Other noncognitivists reject the label atheist, insisting that they need a clear account of what God is supposed to be before the question of belief in his existence can be addressed.
On the face of it, it might look like noncognitivists are mistaken; surely believers have a clear idea of what it is they believe in. Christians, for instance, mean the god of the bible when they talk about God. He’s the creator of the universe, the author of all kinds of miracles, the heavenly father. He’s all knowing, perfectly loving and limitless.
The noncognitivst replies “But what is God?”. So far we’ve seen a list of things God has supposed to have done, we’ve seen secondary and relational characteristics of God, but we’re still missing any information about God’s primary characteristics, about what god actually is.
An article on the site StrongAtheism.net makes this distinction clearly:
Firstly, if one were to say that, “The dress is beautiful”, and I were to respond by asking, “What is a dress?”-it would hardly be a help to me for that individual to respond, “It has a nice design and is comfortable”. While it being comfortable and being designed attractively may play a factor in its being called beautiful, my question has not been answered. I have not asked for further secondary characteristics of the dress, but rather what the dress is itself that it has the capacity to be called “beautiful”.
Similarly, when the Strong-Atheist inquires, “What is God?”-the theist’s reiterating of the various capacities and secondary character traits found in scriptural texts and elsewhere is insufficient. The question inquires specifically into what “God” is, rather than what “God” can do, likes to do, or has done.
I’ve seen one theist, who seemed to appreciate the problem, reply to the challenge of defining God in the following way “by God, I mean whatever it is that you (the atheist) claim not to believe in”. Though if we understand atheism to simply mean the absence of theism, he failed to shift the burden of providing an intelligible God concept.

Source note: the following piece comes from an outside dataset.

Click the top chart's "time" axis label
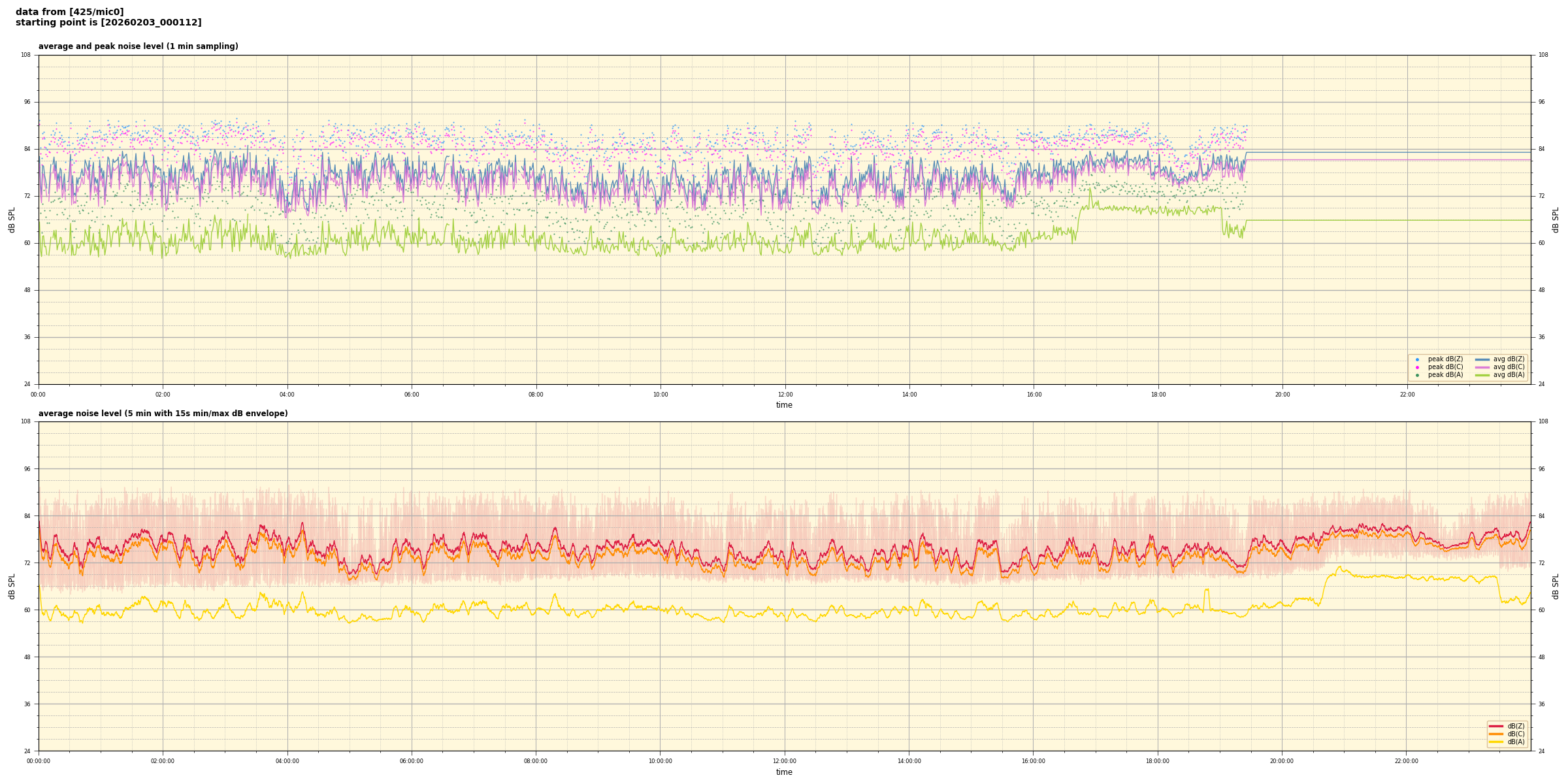The width and height of the screenshot is (1568, 784). pyautogui.click(x=784, y=405)
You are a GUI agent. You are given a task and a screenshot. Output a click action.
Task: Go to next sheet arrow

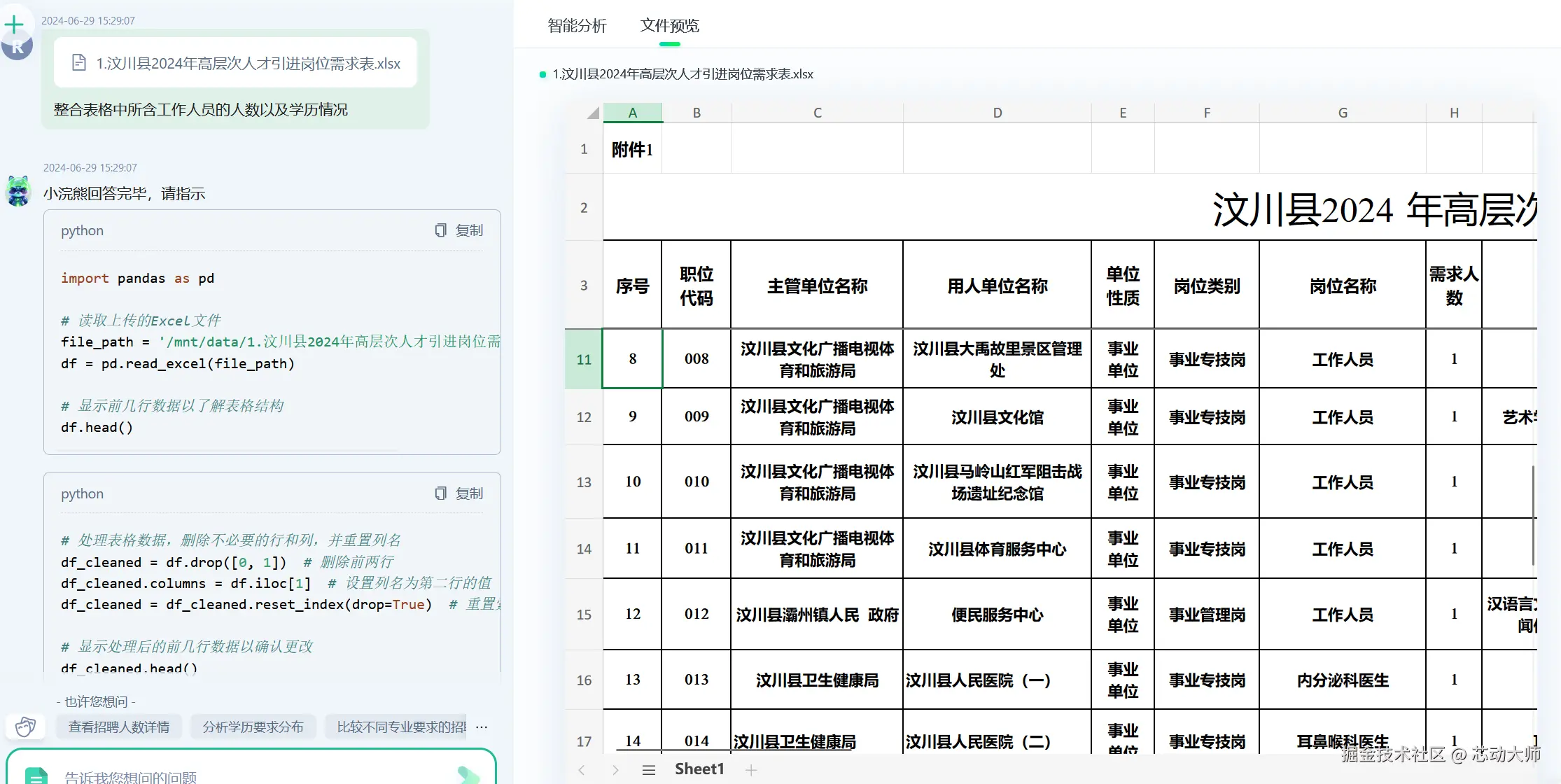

Aside from having no clue about what God is, there are other reasons that the modern God concept is half-baked. The secondary attributes that God is commonly claimed to posses are a rich source of contradictions. His limitlesness is just one of them. A limitless thing is necessarily a non existent thing, as Nathaniel Branden explains:
“God” claim the mystics, “is infinite.” What does it mean to be infinite? It means to possess no limits. To possess no specific determinite finite number of attributes – no specific particular identifiable qualities. It means to be nothing in particular. But to be nothing in particular is not to be. To assert that an infinite being exists is to assert that something can exist that possesses no identity – that is nothing in particular. To accept the existence of a being who possesses no identity one has to reject the Law of Identity. But to reject the Law of Identity is to reject the total of one’s grasp of reality. Thus the concept of an infinite god is the destruction of man’s concept of existence, of being.
If the God we’re talking about in a given situation is anything like the god that most Christians profess belief in today, I think that theological noncognitivism (and strong atheism) is an appropriate response.